Gov McCrory talks about HB2 'elephant in the room' at Rotary luncheon
North Carolina residents and organizations challenging House Bill 2 asked a federal appeals court to schedule arguments in January on their request to block enforcement of the six-month-old law against all transgender people before their lawsuit goes to trial.
The court filing, submitted Wednesday to the 4th U.S. Circuit Court of Appeals, seeks a broadening of an injunction entered earlier this year by U.S. District Judge Thomas Schroeder.
Schroeder, in late August, said three transgender residents who brought the lawsuit against the governor and legislative leaders had showed they were likely to succeed on their claims that HB2 violated Title IX, the federal law that prohibits sex discrimination in educational environments.
The judge noted a 4th circuit ruling in the case of Gavin Grimm, a Virginia transgender high school student blocked from using the bathrooms and locker rooms corresponding with his gender identity.
In that case, the appellate panel agreed with the U.S. Department of Education’s interpretation that Title IX covers gender identity.
Though the decision has been appealed to the U.S. Supreme Court, the appellate court ruling governs North Carolina, one of the states in the 4th circuit.
With his ruling, Schroeder blocked the University of North Carolina system from enforcing HB2 against the students and UNC-Chapel Hill employee challenging the law.

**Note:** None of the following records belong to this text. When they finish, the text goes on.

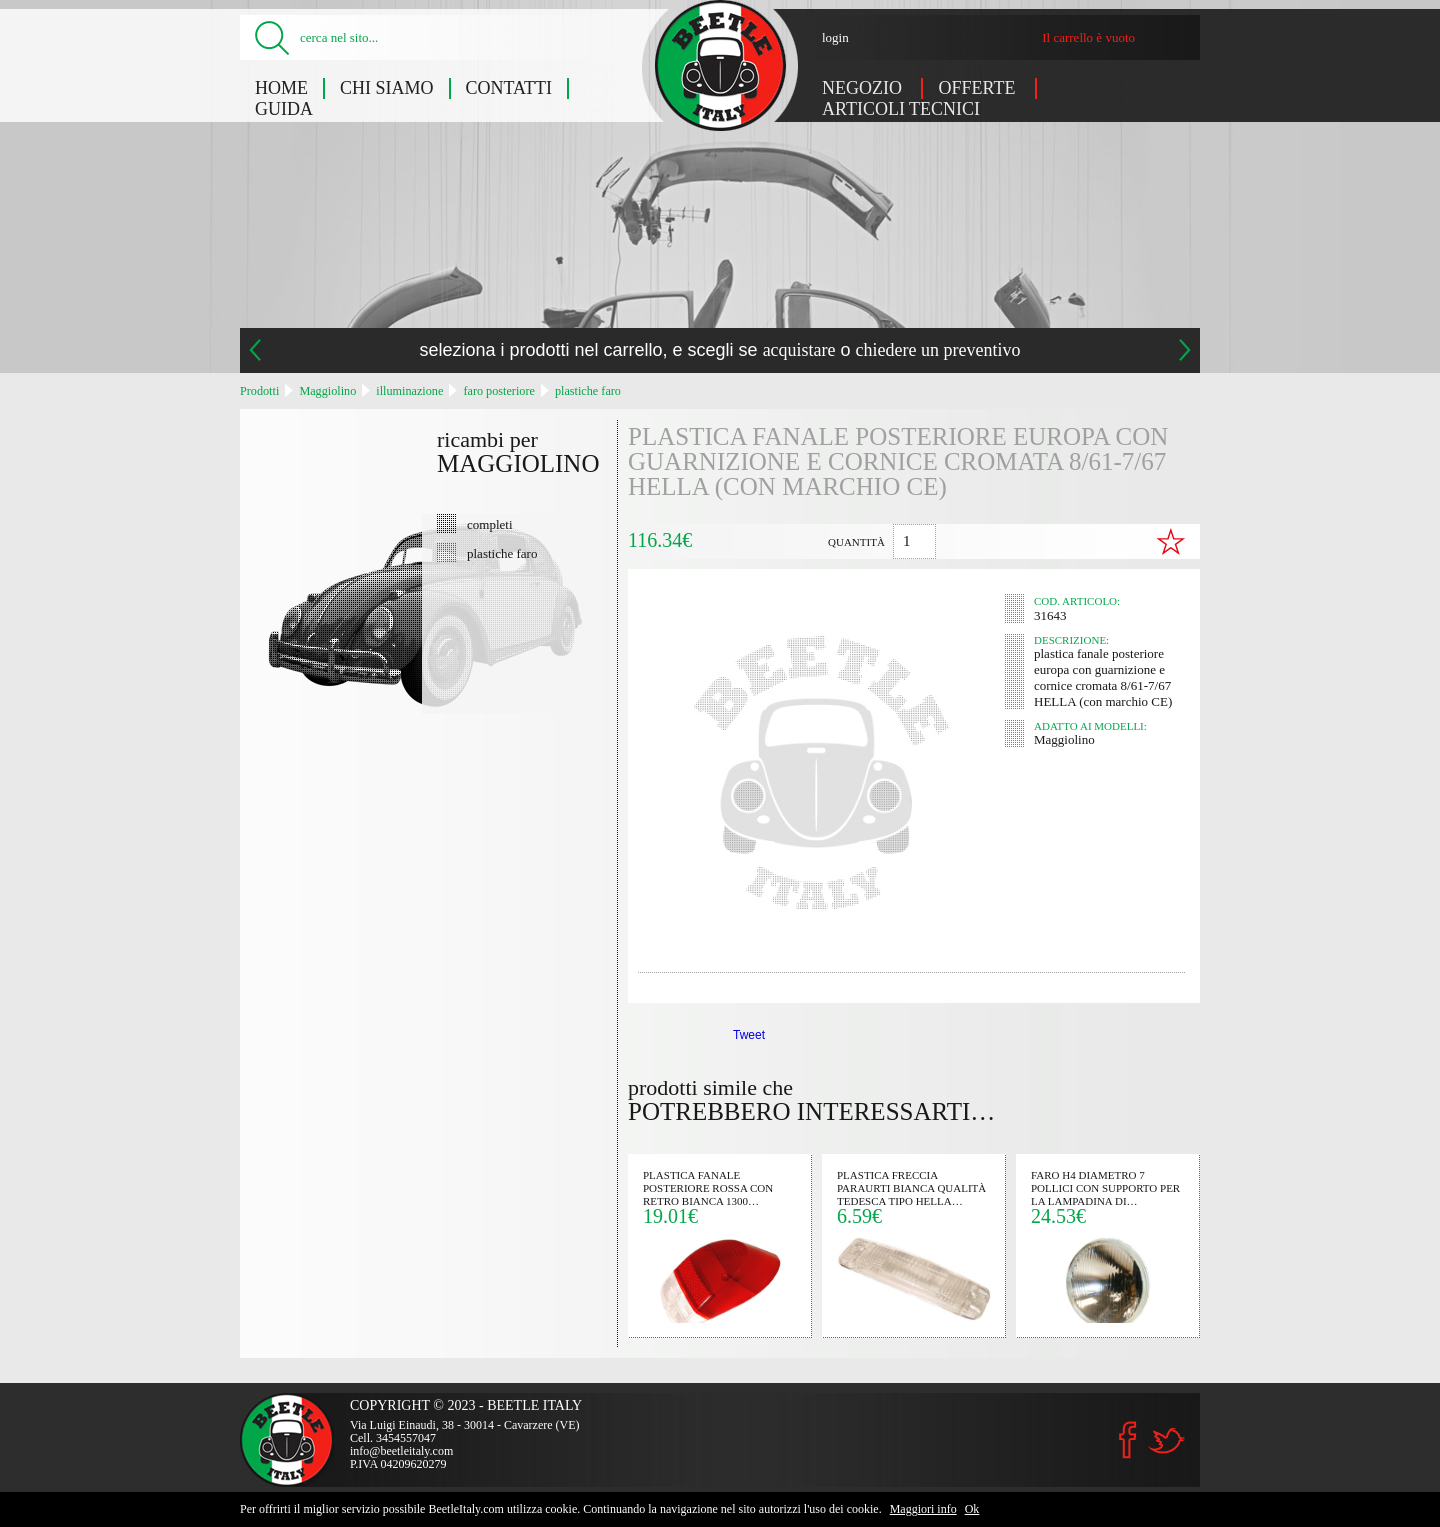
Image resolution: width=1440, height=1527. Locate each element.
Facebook (1128, 1440)
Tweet (749, 1035)
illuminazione (409, 391)
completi (490, 524)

The challengers have argued that in addition to violating Title IX, HB2 also is in conflict with equal protection and due process protections guaranteed in the U.S. Constitution.

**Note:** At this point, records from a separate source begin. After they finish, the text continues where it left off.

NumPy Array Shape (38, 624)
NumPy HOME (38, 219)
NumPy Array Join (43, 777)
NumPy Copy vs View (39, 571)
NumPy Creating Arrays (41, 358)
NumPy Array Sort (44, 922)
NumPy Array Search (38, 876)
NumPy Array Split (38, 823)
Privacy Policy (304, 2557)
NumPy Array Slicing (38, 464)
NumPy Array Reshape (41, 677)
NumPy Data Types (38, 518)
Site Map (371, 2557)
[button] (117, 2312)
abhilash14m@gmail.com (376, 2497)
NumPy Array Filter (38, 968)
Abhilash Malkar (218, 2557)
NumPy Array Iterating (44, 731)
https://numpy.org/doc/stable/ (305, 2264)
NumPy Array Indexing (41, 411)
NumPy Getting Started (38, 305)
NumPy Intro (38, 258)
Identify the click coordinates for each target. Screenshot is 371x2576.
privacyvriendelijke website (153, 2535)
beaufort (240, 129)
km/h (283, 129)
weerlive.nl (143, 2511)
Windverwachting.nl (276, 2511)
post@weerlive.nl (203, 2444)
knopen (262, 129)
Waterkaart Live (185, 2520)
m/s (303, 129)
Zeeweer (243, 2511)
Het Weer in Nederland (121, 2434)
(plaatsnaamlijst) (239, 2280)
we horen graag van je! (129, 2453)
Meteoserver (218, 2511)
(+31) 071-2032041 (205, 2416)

“HB2 is a law like no other,” the challengers stated in their request to broaden Schroeder's ruling. “No state other than North Carolina has enacted a restriction banning transgender people from using restrooms and other public facilities matching their gender identity. To the contrary, numerous state and local governments have expressly protected transgender people from discrimination across a range of contexts, including in sex-separated restrooms and other facilities. Such protections are of paramount importance.”

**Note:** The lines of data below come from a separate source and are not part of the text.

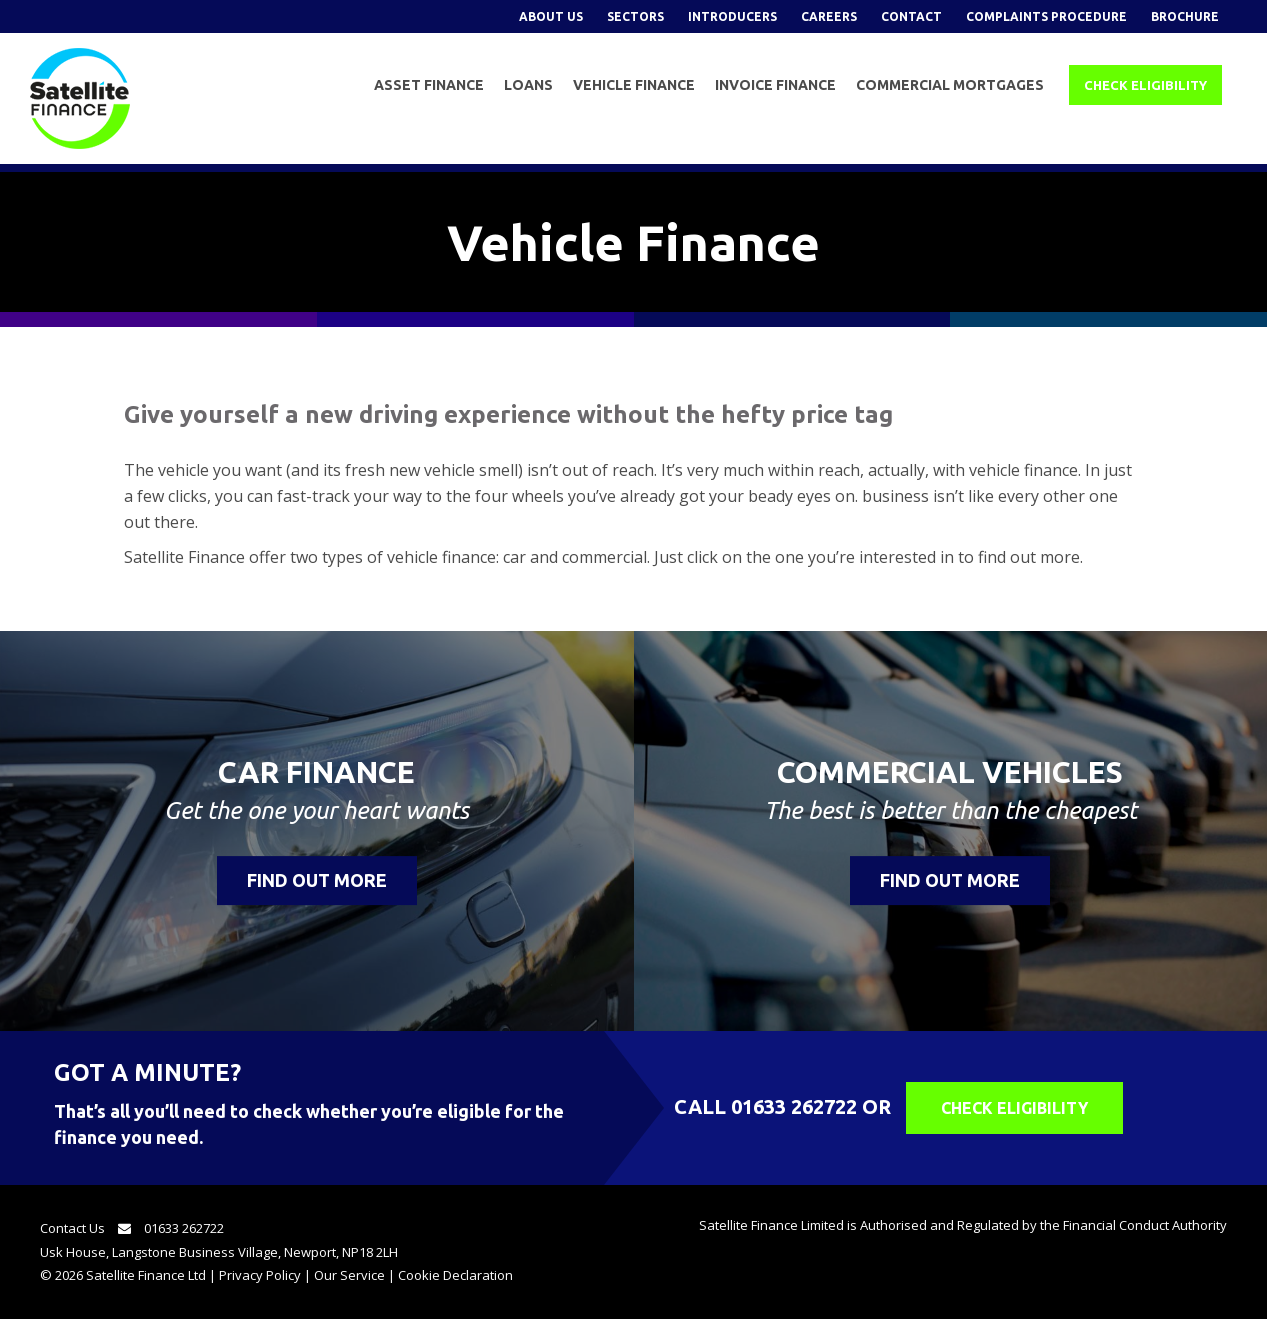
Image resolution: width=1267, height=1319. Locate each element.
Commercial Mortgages (950, 85)
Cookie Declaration (455, 1275)
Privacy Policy (260, 1275)
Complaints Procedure (1046, 16)
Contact (911, 16)
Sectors (635, 16)
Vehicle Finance (634, 85)
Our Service (349, 1275)
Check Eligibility (1145, 85)
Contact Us (90, 1228)
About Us (551, 16)
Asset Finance (429, 85)
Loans (528, 85)
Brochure (1185, 16)
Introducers (732, 16)
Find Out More (317, 880)
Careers (829, 16)
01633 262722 (794, 1106)
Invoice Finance (775, 85)
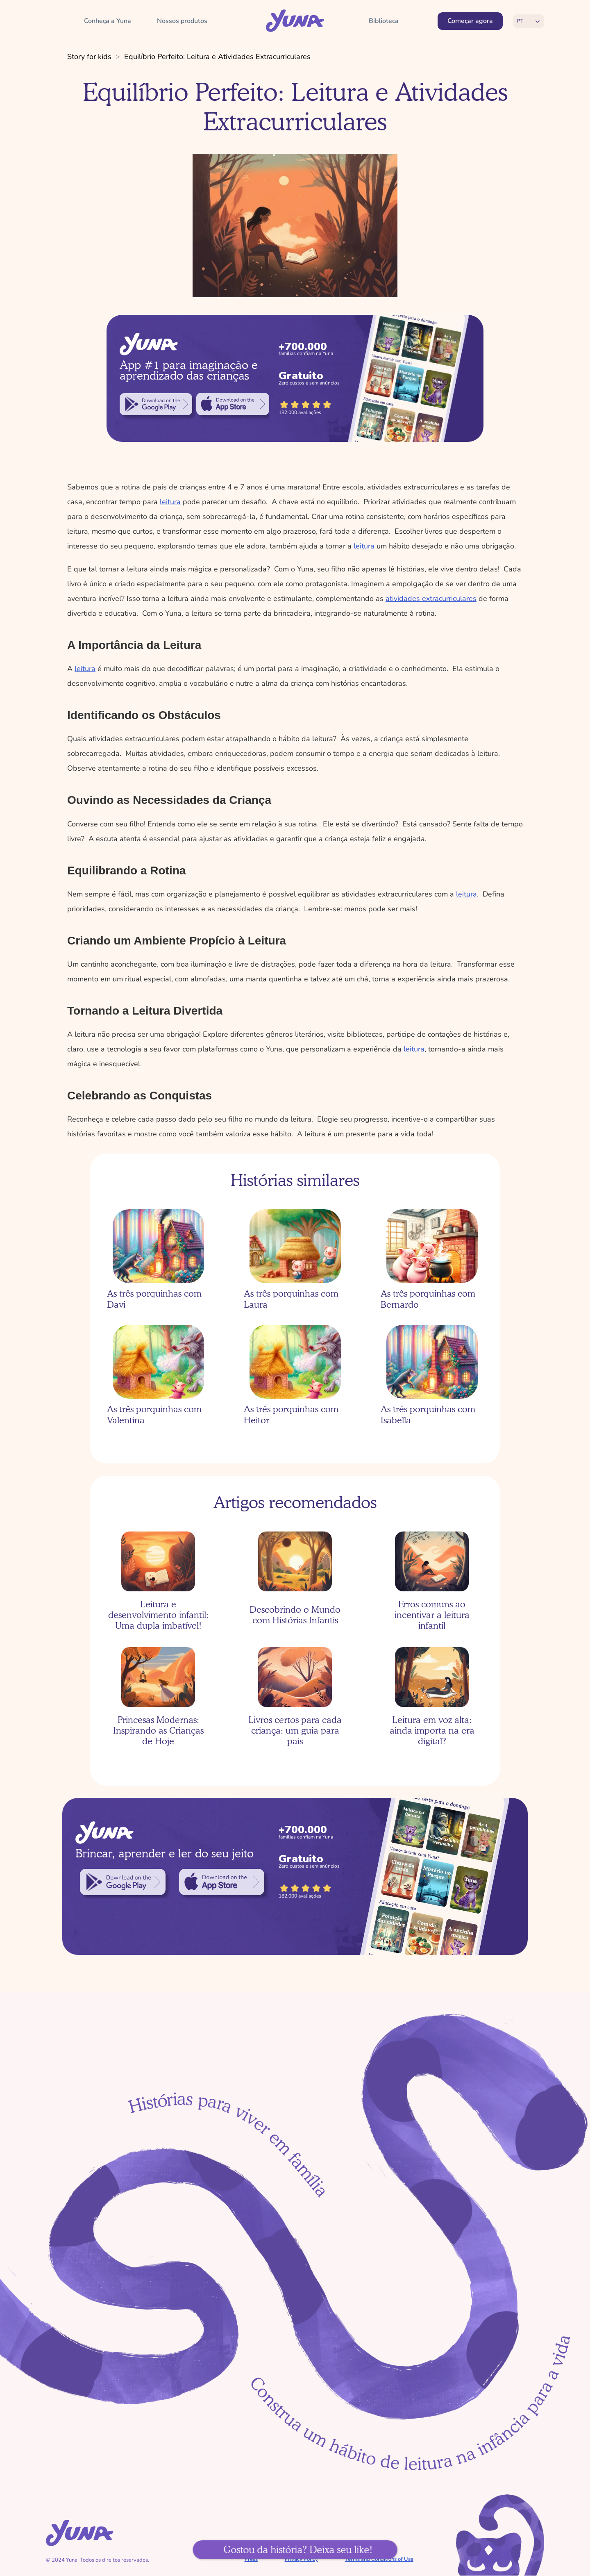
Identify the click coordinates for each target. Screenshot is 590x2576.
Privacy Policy (301, 2559)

In his 81-page ruling in August, Schroeder said from the record he had so far, the equal protection claims did not seem likely to succeed, but he didn’t weigh in on the due process allegations.
“The district court did so based in part on the extraordinary rationale that transgender people are only a small minority of the population,” the challengers stated in the Wednesday court filing. “That is not how the Constitution’s guarantee of equal protection works.”
The trial on HB2 is set for May.
The governor and legislators have argued that HB2 was a public safety measure that also offers privacy protections that they contend would have been eroded by a Charlotte city ordinance.
Lambda Legal and the ACLU argue that such interests can be protected in other ways.
“HB2 makes transgender North Carolinians pariahs in their own state,” said Jon W. Davidson, national legal director at Lambda Legal. "Courthouses, airports, libraries, public schools, highway rest stops, police departments, state hospitals, and the very halls of government itself are now unsafe for, and unwelcome to, transgender North Carolinians. Such unequal treatment simply cannot be squared with the Fourteenth Amendment’s promise of equality under the law.”
Chris Brook, ACLU of North Carolina legal director, added: “Every day that HB2 singles out transgender North Carolinians – whether at school, at work, or just moving through their daily lives – is another day that the transgender community is told that they are second class.”
The law has been a campaign issue in many races. Democrats point to businesses, entertainers and sports tournaments that have canceled plans in North Carolina because of the law. Republicans have described the law as containing “common sense” protections.
Senate leader Phil Berger and House Speaker Tim Moore said in a joint statement in August that they were pleased that Schroeder’s ruling was limited in scope and that it “preserved the commonsense protections to keep grown men out of bathrooms and showers with women and young girls for our public schools and for nearly 10 million North Carolinians statewide.”